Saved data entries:
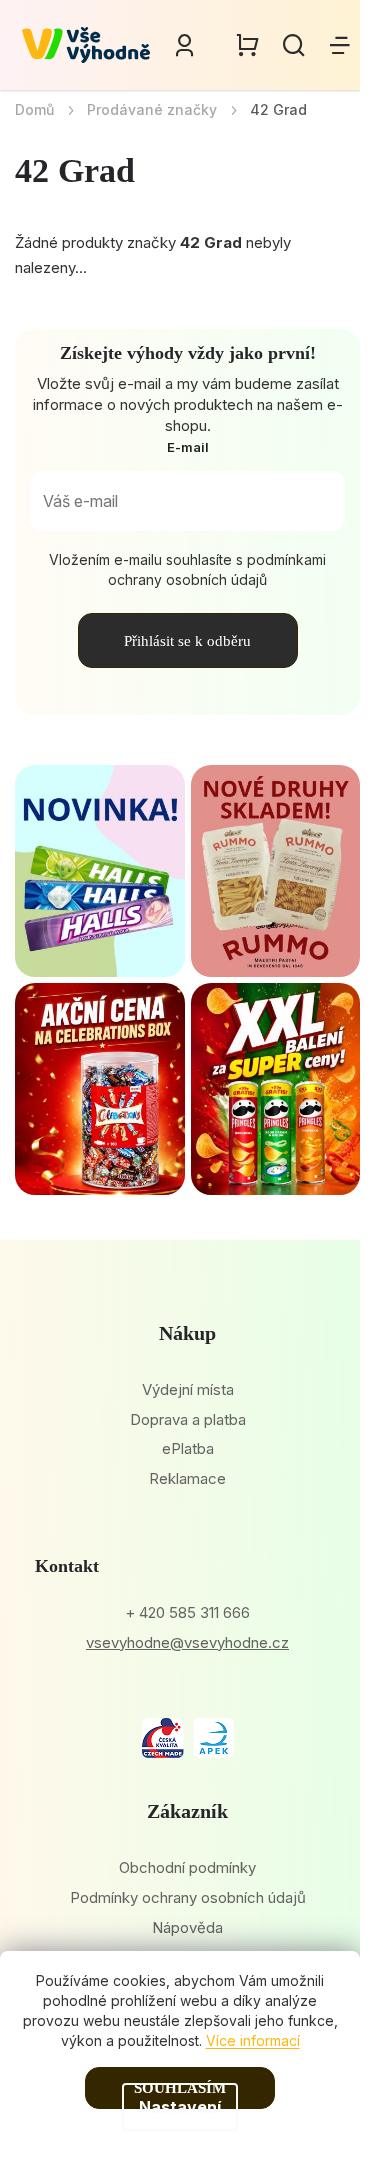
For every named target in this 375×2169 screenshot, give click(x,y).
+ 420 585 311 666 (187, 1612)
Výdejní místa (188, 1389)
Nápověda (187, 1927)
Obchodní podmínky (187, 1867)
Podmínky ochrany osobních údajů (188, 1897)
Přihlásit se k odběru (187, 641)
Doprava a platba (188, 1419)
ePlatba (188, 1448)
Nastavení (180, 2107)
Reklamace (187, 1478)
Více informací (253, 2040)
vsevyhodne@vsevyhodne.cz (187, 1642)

EXERCISE:
Search the data for "Obchodní podmínky (187, 1867)". Beginning with that line, set down every line through the last exactly.

RESULT:
Obchodní podmínky (187, 1867)
Podmínky ochrany osobních údajů (188, 1897)
Přihlásit se k odběru (187, 641)
Doprava a platba (188, 1419)
ePlatba (188, 1448)
Nastavení (180, 2107)
Reklamace (187, 1478)
Více informací (253, 2040)
vsevyhodne@vsevyhodne.cz (187, 1642)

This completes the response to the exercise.